Resveratrol reduces high glucose-induced de-novo lipogenesis through mTOR mediated induction of autophagy in HepG2 cells
Abstract
Resveratrol has been reported to decrease lipid accumulation in the liver, but the molecular mechanism underlying this effect remains unknown. In this study, the role of autophagy in high glucose (HG)-induced lipogenesis in the presence of resveratrol in HepG2 cells was investigated. Resveratrol pretreatment prevented HG-induced total lipid content, triglyceride level, apo B secretion, and key lipogenic gene expression (FAS, ACC, SREBP1c, and MTP). HG diminished p-Foxo1 and p-AMPK levels, while resveratrol reversed this effect by inducing p-Foxo1 and p-AMPK levels by 40% and 47%, respectively.

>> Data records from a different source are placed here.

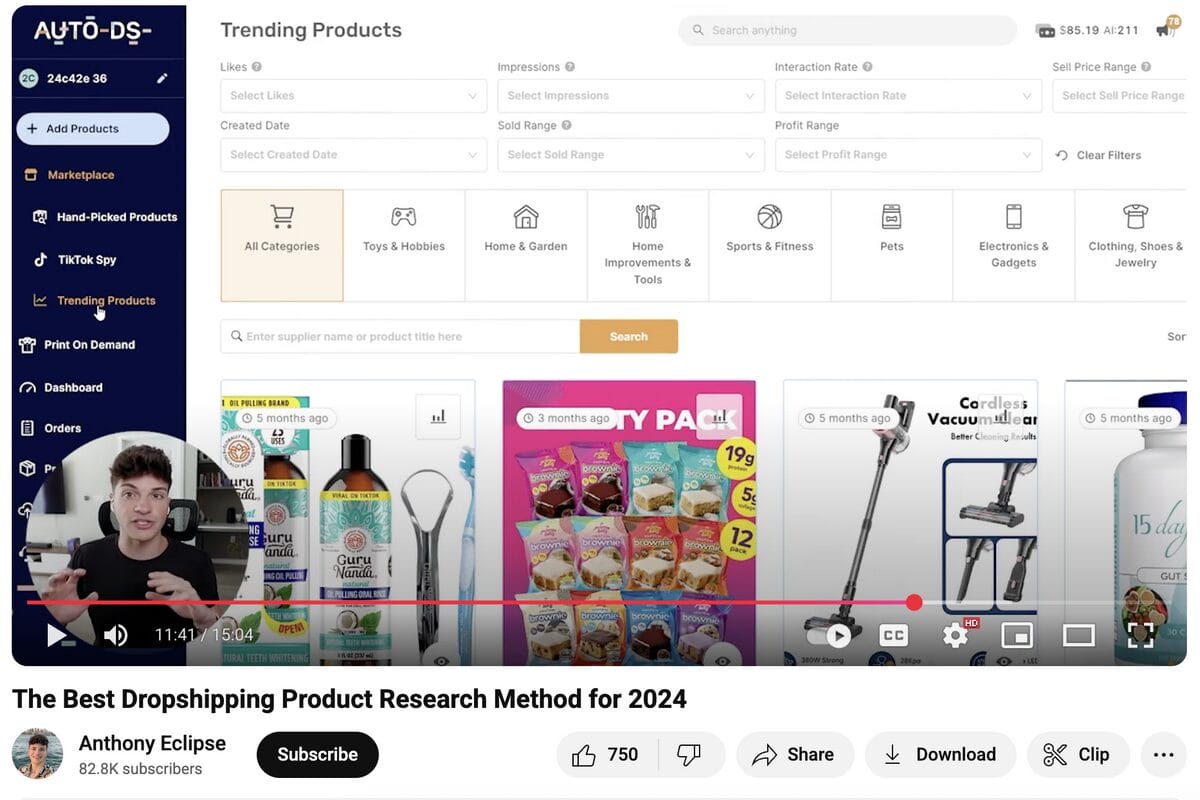
Task: Select the Pets category tab
Action: click(x=892, y=246)
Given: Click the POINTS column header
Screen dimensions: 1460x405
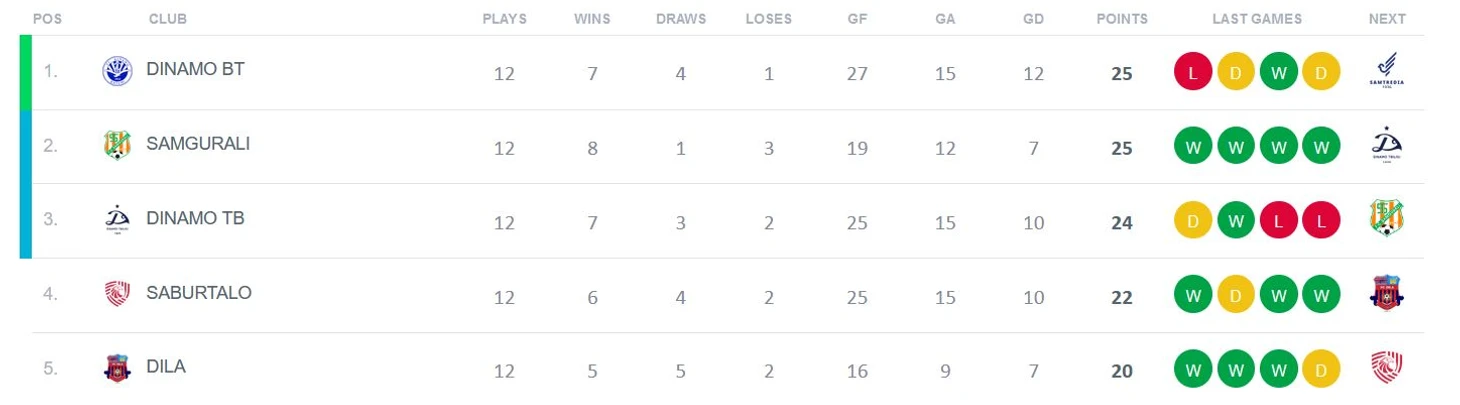Looking at the screenshot, I should [x=1122, y=19].
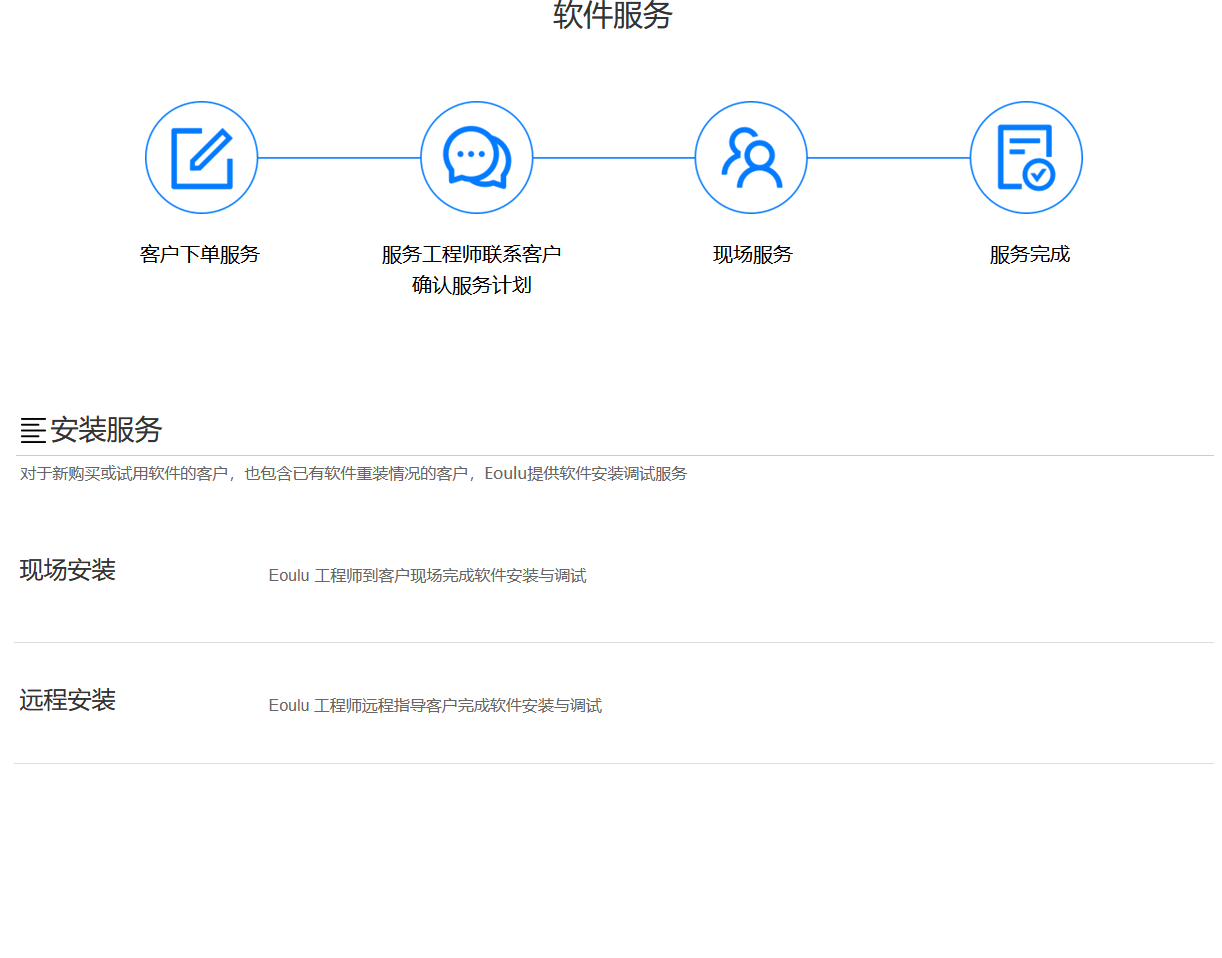
Task: Open the 服务工程师联系客户确认服务计划 label
Action: coord(470,269)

HG treatment reduced autophagy markers such as LC3-II, ATG5, and ATG7 and increased p62 protein levels, whereas resveratrol significantly reversed these effects. Additionally, inhibiting autophagy with chloroquine led to enhanced total lipid and triglyceride content compared to untreated control cells. Notably, co-treatment with chloroquine inhibited the preventive effect of resveratrol on HG-induced lipogenesis in HepG2 cells. Furthermore, while HG induced p-mTOR level in HepG2 cells, resveratrol reversed this effect. Rapamycin, an inhibitor of mTOR, ameliorated HG-induced total lipid and triglyceride content and the expression of lipogenic genes. Collectively, these data demonstrate that the lipid-lowering effect of resveratrol is mediated through the induction of autophagy in an mTOR-dependent mechanism.